Why do you feel obligated to put up with his nonsense?

PODSNAPPERER · 06/09/2021 21:26

@LaurieSchafferIsAllBitterNow

what was the last problem with him....i have definitely read this before, ....was it about going out to things together and him earwigging and inviting himself along? Or not coming when invited and then sulking?

He sounds like a right nuisance! I hope you are getting plenty of rent money from him

I dont think that was me? I have posted once about him but it wasn't anything like that.
OP posts:
OhThatChicken · 06/09/2021 21:27

Have you previously dated and he’s now living with you while trying to sort out moving out? There surely has to be more to this dynamic than purely the landlady lodger relationship. This is insane otherwise. Who speaks like this?!

PODSNAPPERER · 06/09/2021 21:28

@Akire

I would let someone do this once or twice then I would be “fast asleep” or out. What kind adults doesn’t take a key? If you don’t have pockets (name me male clothing doesn’t have decent pockets?) he takes bag.

Who is taking the spare key back to your mums every time? I bet she’s thrilled having to be at home all time just case. The glasses thing! Do he smoke drugs a lot? Can’t imagine doing supermarket with such blurred vision you can’t tell lettuce from stir fry.

I see my Mum often and she lives about 10 minutes walk away, so far it hasn't been an issue, but I know what you mean, she isn't responsible for him either.
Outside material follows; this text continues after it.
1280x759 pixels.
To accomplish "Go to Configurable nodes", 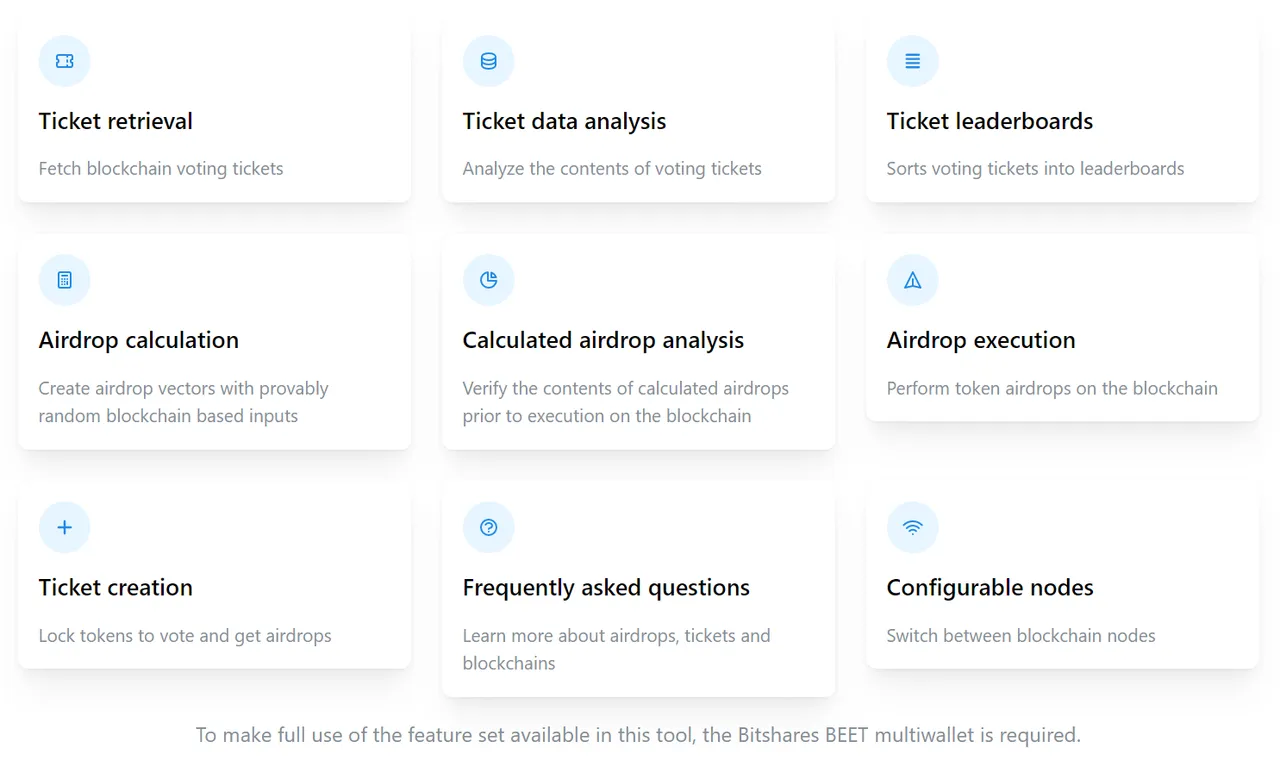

She finds his behaviour quite amusing luckily.
No, he doesn't do drugs, has the odd beer about once or twice a month but that's it.

OP posts:
PODSNAPPERER · 06/09/2021 21:28

@OhThatChicken

Have you previously dated and he’s now living with you while trying to sort out moving out? There surely has to be more to this dynamic than purely the landlady lodger relationship. This is insane otherwise. Who speaks like this?!
No we've never been intimate at all. I'm a lesbian and he's a fair bit older.
OP posts:
PODSNAPPERER · 06/09/2021 21:30

@ConsulTremas

Give him whatever notice he’s entitled to and get rid. On the bright side, at least you know he won’t take the key with him when he goes.
Grin Grin Grin

I'm working now and he's up in his bedroom. I did reply to his 'why the fuck did you lock the door' message with,

'Because going out and leaving the house containing all our belongings unlocked would be rather irresponsible of me don't you think?'

Petty, I know.

OP posts:
5zeds · 06/09/2021 21:31

Your poor mother! Surely you can manage your lodger without expecting her to provide this level of service. Is he mouthing off to her too?

If he goes out leaving the door unlocked while you are asleep in bed you need to get rid of him, that’s VERY dangerous.